"""

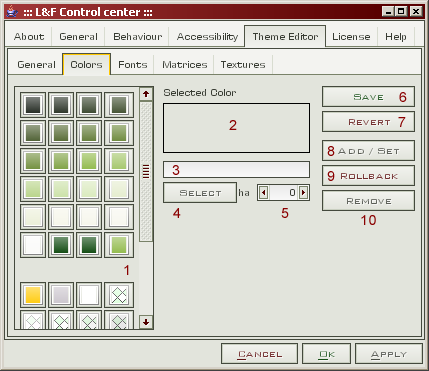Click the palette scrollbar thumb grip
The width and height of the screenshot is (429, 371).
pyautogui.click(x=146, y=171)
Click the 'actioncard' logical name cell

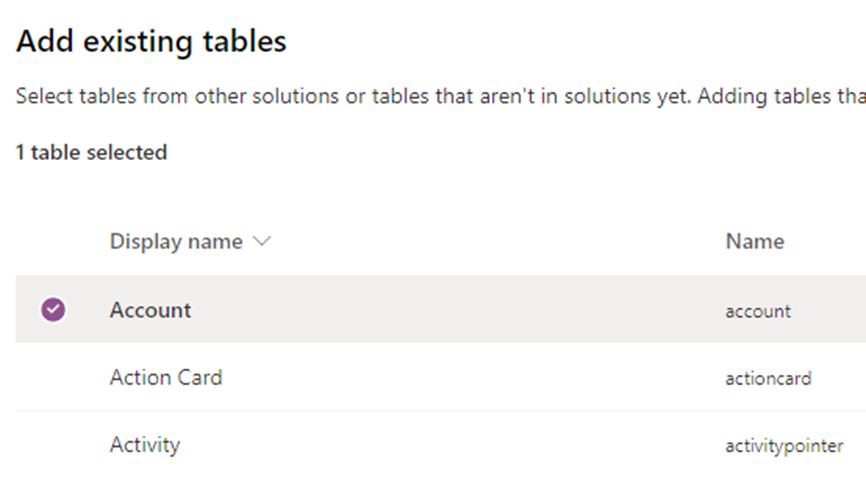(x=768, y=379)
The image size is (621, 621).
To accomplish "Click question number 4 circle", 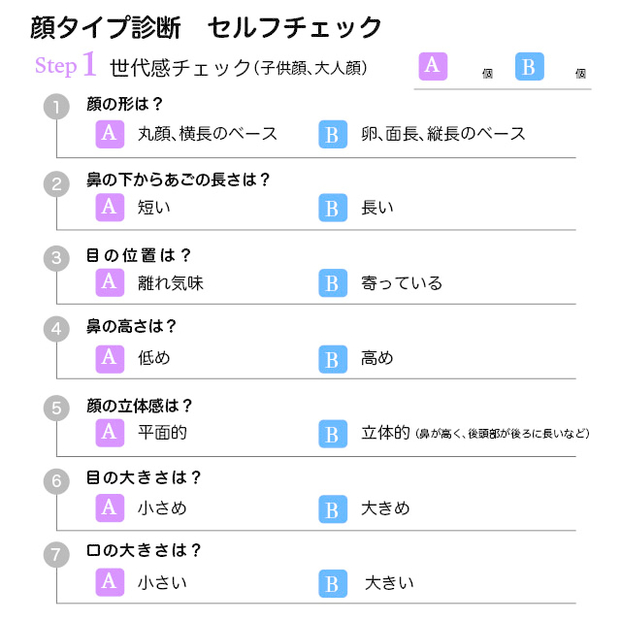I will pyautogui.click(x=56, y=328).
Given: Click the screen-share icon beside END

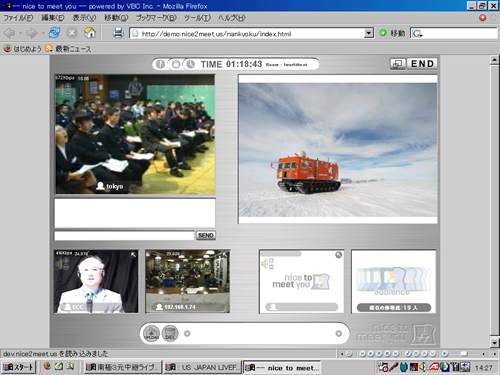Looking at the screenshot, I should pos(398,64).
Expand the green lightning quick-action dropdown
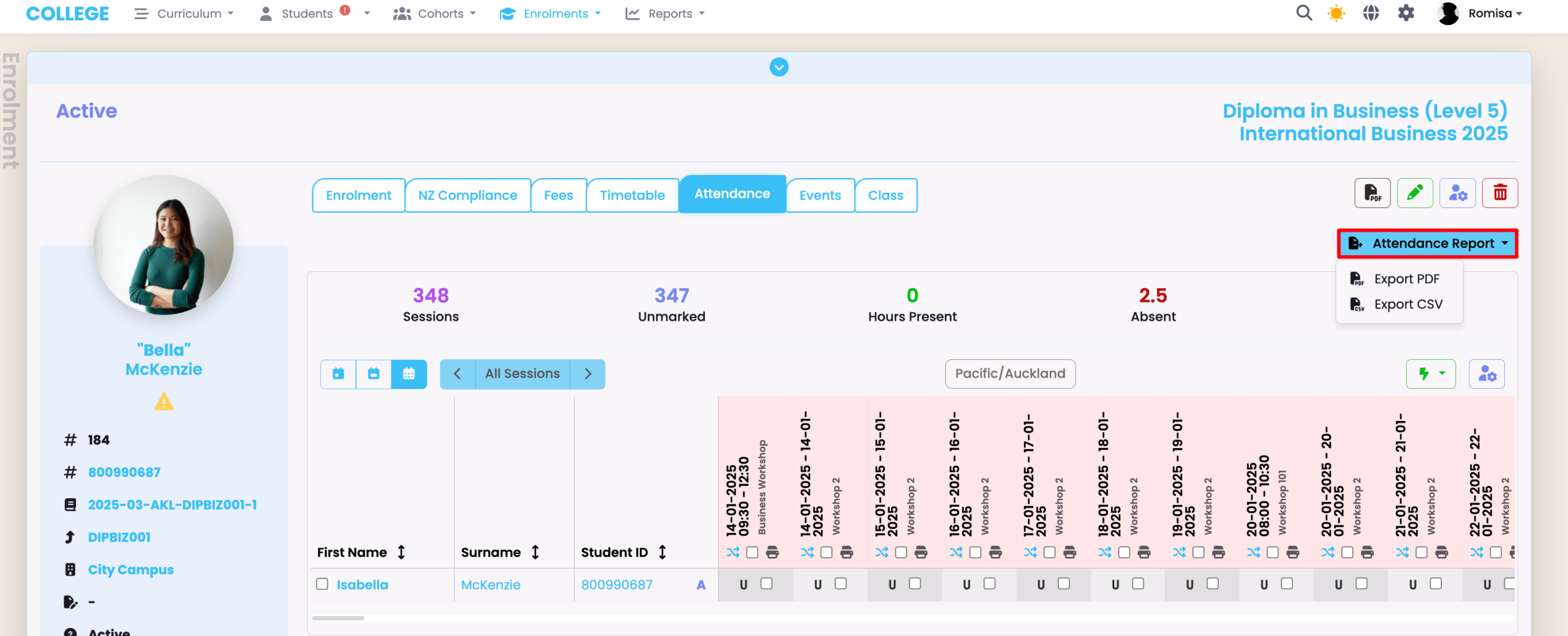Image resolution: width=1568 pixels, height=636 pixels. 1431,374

"""

What to do: Exactly repeat only the lines from the one with "Expand the green" to the closing line above, both included, and omit every picture.

Finished exercise:
Expand the green lightning quick-action dropdown
Image resolution: width=1568 pixels, height=636 pixels. 1431,374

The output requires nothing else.